September 4, 2019 Article

Maine WC Appellate Division Addresses Refusal of Suitable Work and Notice

Maine Workers' Comp Alert

The Maine Workers' Compensation Appellate Division recently addressed cases dealing with refusal of suitable work and notice. Both decisions rely heavily on the specific facts of each case. In the context of a refusal of suitable work, a refusal may be deemed reasonable when an employee is medically not capable to perform the work offered, from a physical or psychological perspective. In terms of notice, where an individual is the sole owner and employee of a closely held business, the Appellate Division recently found that employee need not comply with notice requirements applicable to self-employed individuals.

Refusal of Suitable Work

St. Louis v. Acadia Hospital Corporation, WCB App. Div. No. 19-29 (August 19, 2019)

Section 214(1)(A) of the Maine Workers’ Compensation Act provides:

If an employee receives a bona fide offer of reasonable employment from the previous employer or another employer or through the Bureau of Employment Services, and the employee refuses that employment without good and reasonable cause, the employee is considered to have voluntarily withdrawn from the work force and is no longer entitled to any wage loss benefits under this Act during the period of the refusal.

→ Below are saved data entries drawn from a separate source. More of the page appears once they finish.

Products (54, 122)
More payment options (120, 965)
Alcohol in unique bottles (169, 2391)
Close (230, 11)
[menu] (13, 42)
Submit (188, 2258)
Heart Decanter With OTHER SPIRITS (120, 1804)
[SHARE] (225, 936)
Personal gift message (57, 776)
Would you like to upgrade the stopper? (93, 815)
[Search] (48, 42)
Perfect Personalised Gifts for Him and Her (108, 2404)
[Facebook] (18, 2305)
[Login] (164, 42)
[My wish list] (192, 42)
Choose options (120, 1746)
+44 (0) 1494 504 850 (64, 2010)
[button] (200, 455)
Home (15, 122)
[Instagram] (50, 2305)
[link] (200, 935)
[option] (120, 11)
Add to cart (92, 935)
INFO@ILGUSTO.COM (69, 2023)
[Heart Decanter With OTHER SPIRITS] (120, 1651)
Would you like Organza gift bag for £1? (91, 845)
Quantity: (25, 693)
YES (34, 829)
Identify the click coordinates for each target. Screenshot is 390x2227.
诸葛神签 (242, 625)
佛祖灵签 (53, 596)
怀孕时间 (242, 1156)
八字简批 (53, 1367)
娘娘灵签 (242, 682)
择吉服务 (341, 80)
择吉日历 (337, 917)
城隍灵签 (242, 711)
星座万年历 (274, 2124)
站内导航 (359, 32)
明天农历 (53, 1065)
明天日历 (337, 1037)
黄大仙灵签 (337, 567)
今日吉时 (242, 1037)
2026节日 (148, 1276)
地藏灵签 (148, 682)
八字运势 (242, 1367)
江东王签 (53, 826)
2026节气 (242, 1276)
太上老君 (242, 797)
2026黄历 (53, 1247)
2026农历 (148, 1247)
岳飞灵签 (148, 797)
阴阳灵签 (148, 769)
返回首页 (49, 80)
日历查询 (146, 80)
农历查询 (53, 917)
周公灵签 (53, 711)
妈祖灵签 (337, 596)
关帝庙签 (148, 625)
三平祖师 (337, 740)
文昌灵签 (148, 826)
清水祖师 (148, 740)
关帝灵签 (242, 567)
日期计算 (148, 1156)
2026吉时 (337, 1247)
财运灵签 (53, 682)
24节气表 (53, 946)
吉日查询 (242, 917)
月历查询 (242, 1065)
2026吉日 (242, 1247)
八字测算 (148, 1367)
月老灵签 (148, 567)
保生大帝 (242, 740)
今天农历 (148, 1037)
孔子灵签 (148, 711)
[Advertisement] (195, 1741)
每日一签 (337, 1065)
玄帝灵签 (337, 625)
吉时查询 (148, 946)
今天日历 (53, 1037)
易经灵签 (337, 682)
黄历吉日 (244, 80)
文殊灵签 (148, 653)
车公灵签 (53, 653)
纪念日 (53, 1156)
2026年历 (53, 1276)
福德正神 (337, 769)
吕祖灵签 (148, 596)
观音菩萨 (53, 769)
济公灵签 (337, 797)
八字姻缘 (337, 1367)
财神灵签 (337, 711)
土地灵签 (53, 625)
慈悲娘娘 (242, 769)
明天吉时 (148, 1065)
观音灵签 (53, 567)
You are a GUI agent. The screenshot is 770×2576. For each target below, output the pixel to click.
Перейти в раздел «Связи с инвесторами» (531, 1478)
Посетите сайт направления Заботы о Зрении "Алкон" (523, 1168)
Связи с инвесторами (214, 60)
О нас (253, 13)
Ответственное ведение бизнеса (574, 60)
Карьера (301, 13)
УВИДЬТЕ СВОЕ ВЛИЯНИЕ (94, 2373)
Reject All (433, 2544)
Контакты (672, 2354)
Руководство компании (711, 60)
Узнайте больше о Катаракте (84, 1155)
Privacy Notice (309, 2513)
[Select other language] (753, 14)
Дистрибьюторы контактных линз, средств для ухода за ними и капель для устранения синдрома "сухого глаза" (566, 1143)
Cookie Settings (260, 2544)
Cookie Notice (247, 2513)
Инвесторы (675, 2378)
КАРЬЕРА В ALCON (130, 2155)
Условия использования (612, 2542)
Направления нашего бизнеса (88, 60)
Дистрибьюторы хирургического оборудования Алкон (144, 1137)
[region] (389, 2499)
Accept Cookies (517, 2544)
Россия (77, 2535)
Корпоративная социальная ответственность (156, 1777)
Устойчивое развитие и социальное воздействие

Acadia Hospital appealed a decision (Hirtle, ALJ) granting St. Louis’s Petitions for Award, finding Acadia did not demonstrate that St. Louis refused a job offer without good and reasonable cause under § 214(1)(A). Acadia argued that Ms. St. Louis did not have sufficient cause to refuse the offer. The Appellate Division affirmed. When asked whether the job offered was suitable, Dr. Voss wrote: “Ms. St. Louis has a high degree of anxiety if she considers return to work in a setting where there is increased risk for being assaulted, such as in Acadia Hospital. . . .” The Appellate Division found, “[Dr. Voss] concluded that return to work there ‘is medically contraindicated,’ citing anxiety and panic attacks. This evidence and other evidence provides a reasonable basis for the ALJ’s conclusion that Ms. St. Louis’s refusal of the job offer was done with good and reasonable cause.”


Ouellette v. Ouellette Funeral & Memorial Services, Inc., WCB App. Div. No. 19-28 (August 14, 2019)

Section 301 of the Maine Workers' Compensation Act provides:

For claims for which the date of injury is prior to January 1, 2013, proceedings for compensation under this Act, except as provided, may not be maintained unless a notice of the injury is given within 90 days after the date of injury. . . .

The notice must be given to the employer, or to one employer if there are more employers than one; or, if the employer is a corporation, to any official of the corporation; or to any employee designated by the employer as one to whom reports of accidents to employees should be made. . . . If the employee is self-employed, notice must be given to the insurance carrier or to the insurance carrier's agent or agency with which the employer normally does business.

Section 302 of the Maine Workers' Compensation Act provides:

A notice given under section 301 may not be held invalid or insufficient by reason of any inaccuracy in stating any of the facts required for proper notice, unless it is shown that it was the intention to mislead and that the employer was in fact misled by the notice. Want of notice is not a bar to proceedings under this Act if it is shown that the employer or the employer's agent had knowledge of the injury.

Ouellette appealed a decision (Pelletier, ALJ) denying his Petitions based on his alleged failure to provide timely notice to his workers’ compensation insurer, MEMIC, pursuant § 301. Ouellette argued he was not required to provide notice to MEMIC under § 301 because he was not self-employed at the time of injury but was an employee of a corporation. He argued that the corporate employer’s knowledge of his work-related condition satisfied the notice requirement pursuant to § 302. The decision was vacated.

At issue is whether 39-A M.R.S.A. § 301 can be construed to require the sole owner of a closely held corporation who is also an employee of the corporation to comply with the notice requirements applicable to self-employed individuals.

The ALJ found that, because Ouellette was the sole owner and employee of a closely held business, he was essentially self-employed, and required to provide notice to MEMIC within 90 days (the applicable timeframe for his pre-1/1/13 date of injury). Because he failed to do so, the claim was barred. The Appellate Division found that because the employer was a corporation, Ouellette was not required to provide notice of his work- injury to his employer’s insurer within the statutory time frame. It was legal error to bar his claim for failure to provide notice on the basis that he was self-employed. Also, Ouellette was an employee and the employer. Thus, his receipt of the doctor’s report establishing causation established the employer’s actual knowledge of the work-related injury, satisfying the notice requirement under sections 301 and 302.